Casa Grimaldi Layers Retro Warmth into a Refined Italian Apartment
Casa Grimaldi is an apartment in Frattamaggiore, Italy, drawn up by Labia Design as a dialogue between contemporary lines and gentle retro echoes. The project threads a Parisian-inspired elegance through everyday family life, balancing polished marble and brass with warm wood, color, and tactile finishes. Each room extends that narrative with tailored gestures, from sculptural stone in the living area to playful, adaptable rooms for the children.









Light filters across stone and wood as the apartment opens from the entry into the living area, where warm surfaces meet cooler, reflective ones. A subtle Parisian inflection runs through the rooms, from soft arches to expressive materials, grounding daily routines in a composed visual rhythm.
Casa Grimaldi is a 2024 apartment in Frattamaggiore, Italy, shaped by Labia Design as a home where modern living coexists with retro references. The interior centers on material contrast and layered finishes, using travertine, marble, brass, and wood to build a cohesive palette that threads through living, sleeping, and outdoor areas. Every zone responds to how the family gathers, rests, and plays, with each finish chosen to support that daily choreography.
Staging The Living Heart
The entrance leads directly into a day area composed as a rich visual stage, where the warmth of wood meets the gleam of brass and the depth of marble. A stainless-steel kitchen runs as an essential, contemporary volume, its cool precision offset by the tactile surfaces that surround it. At the center, a Calacatta Oro marble table anchors the room as a place for meeting, conversation, and shared meals, giving the family a clear focal point. Nearby, a ceramic installation by De Marchi Verona introduces color and texture, adding a refined artistic charge to the living zone.
Travertine As Core Element
A large travertine wall forms the material heart of the apartment, a solid and sculptural presence that defines circulation and amplifies visual strength. This surface reads as both backdrop and built-in architecture, giving depth to the living area and tying adjacent rooms into a single narrative. Light grazes its grain and voids, drawing out the stone’s natural rhythm and setting up a calm counterpoint to the polished metals and smooth lacquered pieces nearby.

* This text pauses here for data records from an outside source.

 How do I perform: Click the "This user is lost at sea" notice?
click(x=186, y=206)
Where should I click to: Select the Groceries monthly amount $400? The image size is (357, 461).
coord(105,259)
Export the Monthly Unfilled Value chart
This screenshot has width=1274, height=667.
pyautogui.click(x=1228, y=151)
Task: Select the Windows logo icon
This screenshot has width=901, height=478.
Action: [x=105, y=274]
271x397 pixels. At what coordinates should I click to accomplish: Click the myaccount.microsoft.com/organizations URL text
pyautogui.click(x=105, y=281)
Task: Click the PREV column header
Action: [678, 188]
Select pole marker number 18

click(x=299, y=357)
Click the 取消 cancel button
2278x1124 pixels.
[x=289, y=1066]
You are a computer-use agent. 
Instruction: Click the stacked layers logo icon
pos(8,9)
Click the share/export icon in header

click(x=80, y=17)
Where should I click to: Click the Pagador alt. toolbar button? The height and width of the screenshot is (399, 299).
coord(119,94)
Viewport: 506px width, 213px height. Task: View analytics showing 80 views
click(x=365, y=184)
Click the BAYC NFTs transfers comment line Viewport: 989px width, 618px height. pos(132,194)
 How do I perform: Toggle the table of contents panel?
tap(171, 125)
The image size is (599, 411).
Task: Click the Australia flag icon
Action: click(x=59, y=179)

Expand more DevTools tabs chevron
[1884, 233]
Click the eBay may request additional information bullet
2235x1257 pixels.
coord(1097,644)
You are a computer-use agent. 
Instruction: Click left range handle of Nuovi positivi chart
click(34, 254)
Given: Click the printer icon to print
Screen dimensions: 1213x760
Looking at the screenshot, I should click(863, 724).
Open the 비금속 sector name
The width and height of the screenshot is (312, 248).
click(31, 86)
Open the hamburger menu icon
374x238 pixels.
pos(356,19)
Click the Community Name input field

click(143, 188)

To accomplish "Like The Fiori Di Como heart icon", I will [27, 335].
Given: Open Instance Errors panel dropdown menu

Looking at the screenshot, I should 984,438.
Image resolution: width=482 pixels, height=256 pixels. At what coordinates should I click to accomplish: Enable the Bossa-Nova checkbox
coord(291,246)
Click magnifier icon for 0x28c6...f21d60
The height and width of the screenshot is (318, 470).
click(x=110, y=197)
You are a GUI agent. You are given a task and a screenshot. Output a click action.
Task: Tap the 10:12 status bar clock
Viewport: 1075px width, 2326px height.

The result is a clear hierarchy of surfaces, with travertine acting as a continuous anchor.
Private Rooms With Drama
A concealed wooden door leads from the social areas to a quieter hall, where a finely detailed wardrobe hides a fully equipped laundry behind flush panels. In the night zone, refinement shifts toward intimacy through focused moves: a guest bathroom wrapped entirely in marble conveys a sense of prestige without needing ornament. The main bedroom rises slightly on a soft carpeted platform, turning the act of stepping up into a small daily ritual. A patterned wallcovering reinforces the room’s scenographic quality, while two arches mark the passage to the walk-in closet and en suite bathroom, adding architectural rhythm and a hint of theatricality.
Rooms That Grow With Children
Children’s rooms complete the interior with a more vivid and contemporary language, tuned to changing needs over time. Built-in elements and tailored layouts are planned to adapt as habits shift, supporting study, play, and rest without rigid zoning. Surfaces stay expressive yet controlled so furniture, toys, and textiles can evolve without disrupting the apartment’s overall material coherence. Each room reads as part of a larger story, not a separate world.
Outdoor Color And Light
Outside, the project extends onto an open-air area set over a floor from Mutina’s Margherita collection, which brings a field of color underfoot. Ribbed glass in the window wall catches sunlight and scatters it into shifting reflections, softening the boundary between interior and terrace. Wooden wall cladding conceals technical equipment and storage, maintaining visual calm while wrapping the outdoor room in a warm, continuous surface. Evening light moves across these materials, folding the exterior back into the apartment’s interior palette.
From the travertine wall to the Margherita tiles, the apartment relies on material nuance more than gesture for its quiet drama. Domestic routines unfold across stone, metal, textile, and wood, each finish doing its work without noise. Casa Grimaldi settles into its setting with a composed ease, where every surface contributes to a measured, liveable elegance.